Activity
When the word "regole" shows up in a line of the data below, copy that whole line.

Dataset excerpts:
>>

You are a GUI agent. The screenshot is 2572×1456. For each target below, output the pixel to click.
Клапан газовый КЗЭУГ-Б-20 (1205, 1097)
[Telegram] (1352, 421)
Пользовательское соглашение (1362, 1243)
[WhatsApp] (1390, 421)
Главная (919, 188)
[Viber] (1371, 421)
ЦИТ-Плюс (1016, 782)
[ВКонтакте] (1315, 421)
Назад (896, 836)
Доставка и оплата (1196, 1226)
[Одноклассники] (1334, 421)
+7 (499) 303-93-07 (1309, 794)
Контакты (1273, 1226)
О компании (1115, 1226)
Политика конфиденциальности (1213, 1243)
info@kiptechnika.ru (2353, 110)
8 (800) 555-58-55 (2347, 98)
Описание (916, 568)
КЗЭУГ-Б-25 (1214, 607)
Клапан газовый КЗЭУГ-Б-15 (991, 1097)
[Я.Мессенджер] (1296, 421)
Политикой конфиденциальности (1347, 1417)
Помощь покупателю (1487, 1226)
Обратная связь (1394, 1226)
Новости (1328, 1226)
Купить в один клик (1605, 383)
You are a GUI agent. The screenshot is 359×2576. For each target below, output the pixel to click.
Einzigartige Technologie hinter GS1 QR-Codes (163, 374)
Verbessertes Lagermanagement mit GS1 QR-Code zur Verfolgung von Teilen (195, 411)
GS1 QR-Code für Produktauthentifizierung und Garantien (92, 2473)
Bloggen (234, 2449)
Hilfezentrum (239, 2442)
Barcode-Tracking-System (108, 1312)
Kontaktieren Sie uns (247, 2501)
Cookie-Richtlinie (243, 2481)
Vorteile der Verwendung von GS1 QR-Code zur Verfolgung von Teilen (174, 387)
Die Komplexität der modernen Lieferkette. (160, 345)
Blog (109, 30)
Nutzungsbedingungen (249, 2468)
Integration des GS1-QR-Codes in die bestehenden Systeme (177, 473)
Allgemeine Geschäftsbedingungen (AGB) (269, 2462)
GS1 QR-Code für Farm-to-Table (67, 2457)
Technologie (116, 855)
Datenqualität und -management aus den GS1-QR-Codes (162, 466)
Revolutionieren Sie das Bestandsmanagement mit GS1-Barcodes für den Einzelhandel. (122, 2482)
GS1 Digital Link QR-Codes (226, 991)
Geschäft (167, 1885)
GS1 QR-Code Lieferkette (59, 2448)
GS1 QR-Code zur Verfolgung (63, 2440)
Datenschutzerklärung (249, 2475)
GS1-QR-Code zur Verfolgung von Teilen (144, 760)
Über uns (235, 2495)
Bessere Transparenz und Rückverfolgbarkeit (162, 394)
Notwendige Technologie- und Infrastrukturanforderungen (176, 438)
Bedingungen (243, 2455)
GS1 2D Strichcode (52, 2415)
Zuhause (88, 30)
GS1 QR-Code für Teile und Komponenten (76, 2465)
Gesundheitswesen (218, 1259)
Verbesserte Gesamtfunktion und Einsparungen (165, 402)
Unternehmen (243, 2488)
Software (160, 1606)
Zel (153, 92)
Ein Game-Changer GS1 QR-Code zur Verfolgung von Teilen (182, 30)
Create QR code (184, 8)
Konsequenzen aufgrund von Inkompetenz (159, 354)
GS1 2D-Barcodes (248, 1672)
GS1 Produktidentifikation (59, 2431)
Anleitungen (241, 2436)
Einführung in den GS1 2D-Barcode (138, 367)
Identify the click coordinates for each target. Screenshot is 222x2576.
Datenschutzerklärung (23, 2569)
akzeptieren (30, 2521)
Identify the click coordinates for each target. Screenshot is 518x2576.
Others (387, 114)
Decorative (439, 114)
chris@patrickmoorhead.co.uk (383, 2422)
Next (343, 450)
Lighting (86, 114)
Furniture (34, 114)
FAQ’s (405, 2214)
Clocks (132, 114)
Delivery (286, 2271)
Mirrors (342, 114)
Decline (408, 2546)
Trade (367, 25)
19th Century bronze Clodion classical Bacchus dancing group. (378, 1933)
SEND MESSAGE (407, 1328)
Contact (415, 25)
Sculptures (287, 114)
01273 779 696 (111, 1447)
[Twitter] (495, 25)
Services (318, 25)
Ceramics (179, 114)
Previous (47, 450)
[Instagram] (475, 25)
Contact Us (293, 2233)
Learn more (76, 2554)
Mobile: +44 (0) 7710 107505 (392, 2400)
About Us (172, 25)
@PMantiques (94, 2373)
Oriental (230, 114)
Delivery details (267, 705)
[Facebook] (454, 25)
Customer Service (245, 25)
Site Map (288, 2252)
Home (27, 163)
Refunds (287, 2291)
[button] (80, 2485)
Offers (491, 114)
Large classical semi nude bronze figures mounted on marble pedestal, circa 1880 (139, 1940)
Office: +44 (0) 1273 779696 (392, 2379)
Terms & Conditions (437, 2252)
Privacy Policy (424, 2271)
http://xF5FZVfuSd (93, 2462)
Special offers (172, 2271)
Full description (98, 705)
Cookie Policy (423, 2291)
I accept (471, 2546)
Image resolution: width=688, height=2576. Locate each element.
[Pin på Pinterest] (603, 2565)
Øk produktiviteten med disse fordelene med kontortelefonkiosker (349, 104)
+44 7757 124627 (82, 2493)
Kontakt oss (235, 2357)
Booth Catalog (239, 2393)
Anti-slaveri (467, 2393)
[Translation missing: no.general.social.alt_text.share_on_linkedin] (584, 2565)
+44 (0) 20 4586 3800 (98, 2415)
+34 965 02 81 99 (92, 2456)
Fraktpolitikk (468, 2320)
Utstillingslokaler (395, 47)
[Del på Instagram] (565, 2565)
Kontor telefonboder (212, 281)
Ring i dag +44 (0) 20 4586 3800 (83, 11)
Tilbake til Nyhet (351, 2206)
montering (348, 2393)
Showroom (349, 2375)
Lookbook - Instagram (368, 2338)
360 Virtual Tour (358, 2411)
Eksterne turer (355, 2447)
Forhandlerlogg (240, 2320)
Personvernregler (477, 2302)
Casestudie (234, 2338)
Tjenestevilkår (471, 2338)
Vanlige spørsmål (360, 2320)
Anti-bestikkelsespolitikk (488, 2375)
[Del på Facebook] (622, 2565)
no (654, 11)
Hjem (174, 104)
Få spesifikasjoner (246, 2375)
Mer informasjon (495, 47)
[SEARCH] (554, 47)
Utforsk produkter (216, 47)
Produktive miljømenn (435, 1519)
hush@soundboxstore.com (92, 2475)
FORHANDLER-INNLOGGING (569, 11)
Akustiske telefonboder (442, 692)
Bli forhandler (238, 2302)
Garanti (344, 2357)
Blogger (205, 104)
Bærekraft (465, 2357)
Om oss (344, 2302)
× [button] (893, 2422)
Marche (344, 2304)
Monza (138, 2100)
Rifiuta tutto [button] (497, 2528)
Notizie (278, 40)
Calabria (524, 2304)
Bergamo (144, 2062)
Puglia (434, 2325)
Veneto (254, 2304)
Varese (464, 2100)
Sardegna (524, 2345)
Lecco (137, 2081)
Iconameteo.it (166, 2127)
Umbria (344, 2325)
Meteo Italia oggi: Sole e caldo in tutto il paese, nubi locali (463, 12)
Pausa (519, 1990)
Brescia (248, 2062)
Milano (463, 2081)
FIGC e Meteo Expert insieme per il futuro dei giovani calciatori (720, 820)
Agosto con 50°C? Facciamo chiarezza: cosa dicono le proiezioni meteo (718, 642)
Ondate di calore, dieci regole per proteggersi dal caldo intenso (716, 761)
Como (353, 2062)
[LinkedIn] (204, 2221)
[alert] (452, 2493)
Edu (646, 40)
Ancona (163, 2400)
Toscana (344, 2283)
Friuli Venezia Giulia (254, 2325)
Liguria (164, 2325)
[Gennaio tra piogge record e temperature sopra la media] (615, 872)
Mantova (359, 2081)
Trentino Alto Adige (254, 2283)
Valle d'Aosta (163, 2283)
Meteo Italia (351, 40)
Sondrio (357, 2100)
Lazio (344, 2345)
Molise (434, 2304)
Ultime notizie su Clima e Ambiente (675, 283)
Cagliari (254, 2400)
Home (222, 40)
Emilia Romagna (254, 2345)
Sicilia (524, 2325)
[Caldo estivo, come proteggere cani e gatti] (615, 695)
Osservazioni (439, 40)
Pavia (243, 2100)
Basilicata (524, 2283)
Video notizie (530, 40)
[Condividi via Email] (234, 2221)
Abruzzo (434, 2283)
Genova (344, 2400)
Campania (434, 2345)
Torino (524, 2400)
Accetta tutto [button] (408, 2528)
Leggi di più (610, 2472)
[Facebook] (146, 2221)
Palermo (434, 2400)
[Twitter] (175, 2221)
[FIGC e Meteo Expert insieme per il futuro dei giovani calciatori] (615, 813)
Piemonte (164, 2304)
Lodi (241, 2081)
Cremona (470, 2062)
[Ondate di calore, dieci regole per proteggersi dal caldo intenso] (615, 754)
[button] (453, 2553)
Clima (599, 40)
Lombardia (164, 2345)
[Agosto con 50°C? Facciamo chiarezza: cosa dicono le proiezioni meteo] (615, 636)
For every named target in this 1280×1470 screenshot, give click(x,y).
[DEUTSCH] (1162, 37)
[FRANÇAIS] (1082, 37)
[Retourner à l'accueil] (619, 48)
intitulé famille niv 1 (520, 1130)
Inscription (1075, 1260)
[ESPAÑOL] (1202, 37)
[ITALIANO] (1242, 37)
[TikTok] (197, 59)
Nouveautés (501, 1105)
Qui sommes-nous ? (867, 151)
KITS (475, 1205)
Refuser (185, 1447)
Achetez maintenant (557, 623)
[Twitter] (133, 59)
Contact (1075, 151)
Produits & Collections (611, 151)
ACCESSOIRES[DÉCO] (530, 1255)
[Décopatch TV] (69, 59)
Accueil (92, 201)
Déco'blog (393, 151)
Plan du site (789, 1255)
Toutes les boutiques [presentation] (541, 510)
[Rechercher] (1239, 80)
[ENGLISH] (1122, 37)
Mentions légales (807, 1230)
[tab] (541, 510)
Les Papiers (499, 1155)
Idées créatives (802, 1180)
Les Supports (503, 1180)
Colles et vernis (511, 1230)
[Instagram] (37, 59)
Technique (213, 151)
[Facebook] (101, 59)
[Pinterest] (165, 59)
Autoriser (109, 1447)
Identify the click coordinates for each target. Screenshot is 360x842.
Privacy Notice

<<

Problem solution
Ondate di calore, dieci regole per proteggersi dal caldo intenso (716, 761)
[Ondate di calore, dieci regole per proteggersi dal caldo intenso] (615, 754)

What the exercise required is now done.